→ What needs to be done:
Restate the full set of records exactly, without adding or dropping a word.

[Dataset entries]
========

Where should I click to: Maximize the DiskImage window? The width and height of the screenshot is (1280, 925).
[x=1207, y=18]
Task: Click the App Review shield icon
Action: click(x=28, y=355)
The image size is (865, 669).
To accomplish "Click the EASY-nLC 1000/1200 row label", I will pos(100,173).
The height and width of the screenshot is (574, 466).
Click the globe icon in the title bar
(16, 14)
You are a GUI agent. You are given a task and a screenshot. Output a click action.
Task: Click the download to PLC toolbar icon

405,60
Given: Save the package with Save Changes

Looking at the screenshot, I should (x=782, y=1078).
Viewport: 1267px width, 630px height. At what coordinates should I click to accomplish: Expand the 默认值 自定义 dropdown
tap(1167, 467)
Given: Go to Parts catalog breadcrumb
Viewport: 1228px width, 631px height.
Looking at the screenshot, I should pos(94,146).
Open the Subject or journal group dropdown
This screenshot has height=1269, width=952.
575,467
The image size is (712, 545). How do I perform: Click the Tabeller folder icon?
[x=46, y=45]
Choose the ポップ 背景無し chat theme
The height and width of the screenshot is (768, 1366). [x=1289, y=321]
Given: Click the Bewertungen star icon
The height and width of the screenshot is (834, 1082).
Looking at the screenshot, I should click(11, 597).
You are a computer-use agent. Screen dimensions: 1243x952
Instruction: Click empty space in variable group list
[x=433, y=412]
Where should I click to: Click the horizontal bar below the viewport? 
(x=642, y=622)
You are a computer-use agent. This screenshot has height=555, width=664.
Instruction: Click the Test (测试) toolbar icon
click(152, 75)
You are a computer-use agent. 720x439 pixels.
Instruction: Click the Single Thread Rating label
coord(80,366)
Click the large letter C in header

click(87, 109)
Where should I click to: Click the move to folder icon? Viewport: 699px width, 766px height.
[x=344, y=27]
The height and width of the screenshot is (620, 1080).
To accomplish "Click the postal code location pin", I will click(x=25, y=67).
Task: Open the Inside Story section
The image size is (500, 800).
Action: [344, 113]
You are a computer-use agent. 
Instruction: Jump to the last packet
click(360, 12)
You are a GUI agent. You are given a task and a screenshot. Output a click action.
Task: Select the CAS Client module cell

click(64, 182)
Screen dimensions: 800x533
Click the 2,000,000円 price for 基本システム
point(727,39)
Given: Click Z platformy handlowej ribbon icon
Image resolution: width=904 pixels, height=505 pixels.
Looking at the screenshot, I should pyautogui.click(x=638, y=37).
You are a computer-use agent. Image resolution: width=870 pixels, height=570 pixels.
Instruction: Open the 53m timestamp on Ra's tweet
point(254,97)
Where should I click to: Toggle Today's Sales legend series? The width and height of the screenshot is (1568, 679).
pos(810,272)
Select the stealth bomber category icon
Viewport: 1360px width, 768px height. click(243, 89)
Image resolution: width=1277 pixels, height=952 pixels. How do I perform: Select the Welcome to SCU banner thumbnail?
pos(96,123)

========

→ Exercise output:
Where should I click to: Maximize the DiskImage window? The width and height of the screenshot is (1280, 925).
[x=1207, y=18]
Task: Click the App Review shield icon
Action: click(x=28, y=355)
The image size is (865, 669).
To accomplish "Click the EASY-nLC 1000/1200 row label", I will pos(100,173).
The height and width of the screenshot is (574, 466).
Click the globe icon in the title bar
(16, 14)
You are a GUI agent. You are given a task and a screenshot. Output a click action.
Task: Click the download to PLC toolbar icon

405,60
Given: Save the package with Save Changes

Looking at the screenshot, I should (x=782, y=1078).
Viewport: 1267px width, 630px height. At what coordinates should I click to accomplish: Expand the 默认值 自定义 dropdown
tap(1167, 467)
Given: Go to Parts catalog breadcrumb
Viewport: 1228px width, 631px height.
Looking at the screenshot, I should pos(94,146).
Open the Subject or journal group dropdown
This screenshot has height=1269, width=952.
575,467
The image size is (712, 545). How do I perform: Click the Tabeller folder icon?
[x=46, y=45]
Choose the ポップ 背景無し chat theme
The height and width of the screenshot is (768, 1366). [x=1289, y=321]
Given: Click the Bewertungen star icon
The height and width of the screenshot is (834, 1082).
Looking at the screenshot, I should click(11, 597).
You are a computer-use agent. Screen dimensions: 1243x952
Instruction: Click empty space in variable group list
[x=433, y=412]
Where should I click to: Click the horizontal bar below the viewport? 
(x=642, y=622)
You are a computer-use agent. This screenshot has height=555, width=664.
Instruction: Click the Test (测试) toolbar icon
click(152, 75)
You are a computer-use agent. 720x439 pixels.
Instruction: Click the Single Thread Rating label
coord(80,366)
Click the large letter C in header

click(87, 109)
Where should I click to: Click the move to folder icon? Viewport: 699px width, 766px height.
[x=344, y=27]
The height and width of the screenshot is (620, 1080).
To accomplish "Click the postal code location pin", I will click(x=25, y=67).
Task: Open the Inside Story section
The image size is (500, 800).
Action: [344, 113]
You are a computer-use agent. 
Instruction: Jump to the last packet
click(360, 12)
You are a GUI agent. You are given a task and a screenshot. Output a click action.
Task: Select the CAS Client module cell

click(64, 182)
Screen dimensions: 800x533
Click the 2,000,000円 price for 基本システム
point(727,39)
Given: Click Z platformy handlowej ribbon icon
Image resolution: width=904 pixels, height=505 pixels.
Looking at the screenshot, I should pyautogui.click(x=638, y=37).
You are a computer-use agent. Image resolution: width=870 pixels, height=570 pixels.
Instruction: Open the 53m timestamp on Ra's tweet
point(254,97)
Where should I click to: Toggle Today's Sales legend series? The width and height of the screenshot is (1568, 679).
pos(810,272)
Select the stealth bomber category icon
Viewport: 1360px width, 768px height. click(243, 89)
Image resolution: width=1277 pixels, height=952 pixels. How do I perform: Select the Welcome to SCU banner thumbnail?
pos(96,123)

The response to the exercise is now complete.